Control Smartphones and Wearables Under Water

Smartphones and wearables are now waterproof. This is great. It means we can shower without taking off the smartwatch; we can swim but won't miss messages/notifications; and we can surf and still pick up phone calls even if the device dropped in water.

All these sound great, but touch screens are water-unfriendly. Whenever there is some water on the screen, the touch screen just went nuts. Either it is unresponsive or it randomly clicks like there is a ghost. Water affects the screen capacity change caused by human skin and destroy the functionalities of the touch screen.

Let's look at some alternatives.

Audio seems like a great option. We can control devices using voice commands. But today's voice commands are limited and major apps still require a working touch screen. It might be great if we can scroll up/down and swipe left/right using voice commands while we are taking shower or surfing. But what if we are in water. How can we speak?

Maybe motion gestures using IMU sensors can be a better solution. It does not involve sound and we can use hand/wrist/arm gestures to mimic touching gestures. For example, rotating hand can be set as scrolling up/down. While sounding, the motion can be very sensitive to noises, or undesired motions. Moreover, it can be difficult for people to learn and memorize all these gestures since different people have different motion behaviors.
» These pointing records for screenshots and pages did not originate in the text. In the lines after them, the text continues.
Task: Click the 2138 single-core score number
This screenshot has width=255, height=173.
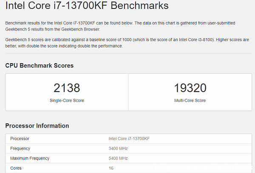Action: [67, 88]
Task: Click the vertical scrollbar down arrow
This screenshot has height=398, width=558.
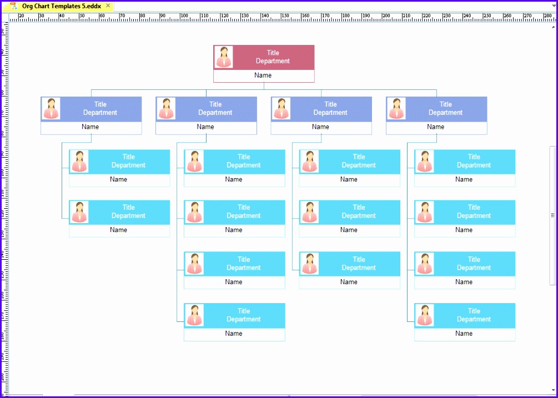Action: click(553, 389)
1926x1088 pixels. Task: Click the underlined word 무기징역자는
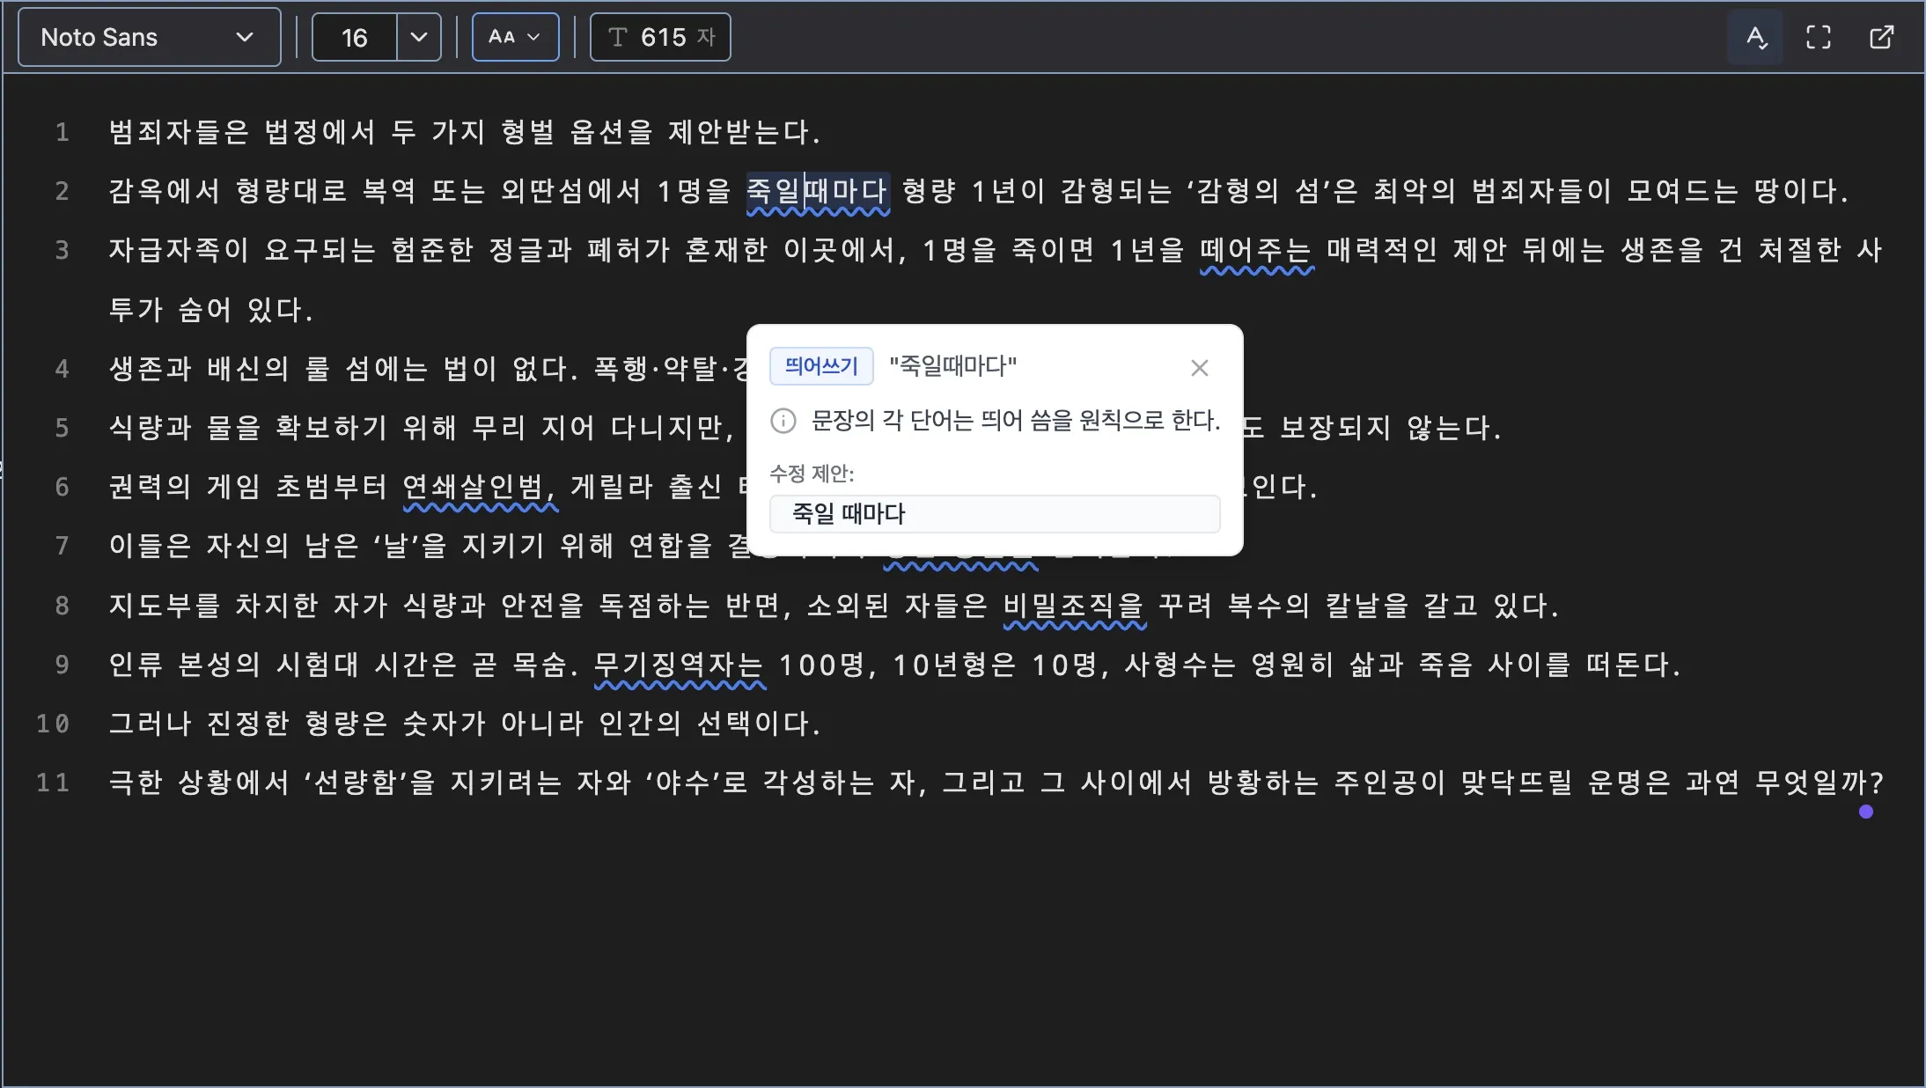click(679, 664)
Camera can be another way towards the solution. When sound and motion are not available, capturing a sequence of photos and analyzing the intended action may help. For example, when sound is unavailable, we can use image processing to translate the shape of mouth into spoken words and perform certain actions. But this needs good lighting conditions, and image might be distorted by water.

Some may also try RF networking radios to use wireless signals to identify gestures and avoid the physical touch requirement. The fundamental problem of this is the mobility of wireless devices. To identify gestures, the radios have commonly assumed to be stationary.
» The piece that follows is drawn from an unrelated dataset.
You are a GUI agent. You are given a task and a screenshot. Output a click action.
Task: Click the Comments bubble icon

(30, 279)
From above, we see that each individual method has their own advantages and limitations. It is possible to combine these together to achieve this single functionality to control smartphone under water. Or, maybe someday in the future, using some wireless mechanisms, we can directly read minds from our brain to control the smartphone so no physical movement is required.

======= 05/24/2017 added =======

I thought of another possible way to add this interaction: physical keys. There might be a day that we need to return to physical keys to take control of the smart devices. A good example is Galaxy S2/S3 with bezel. The rotation provides the user a new way to interact with the device. The downside is that the apps and functionalities still require a finish action to touch the screen as a confirmation. It might be great if we use an additional physical button as confirmation.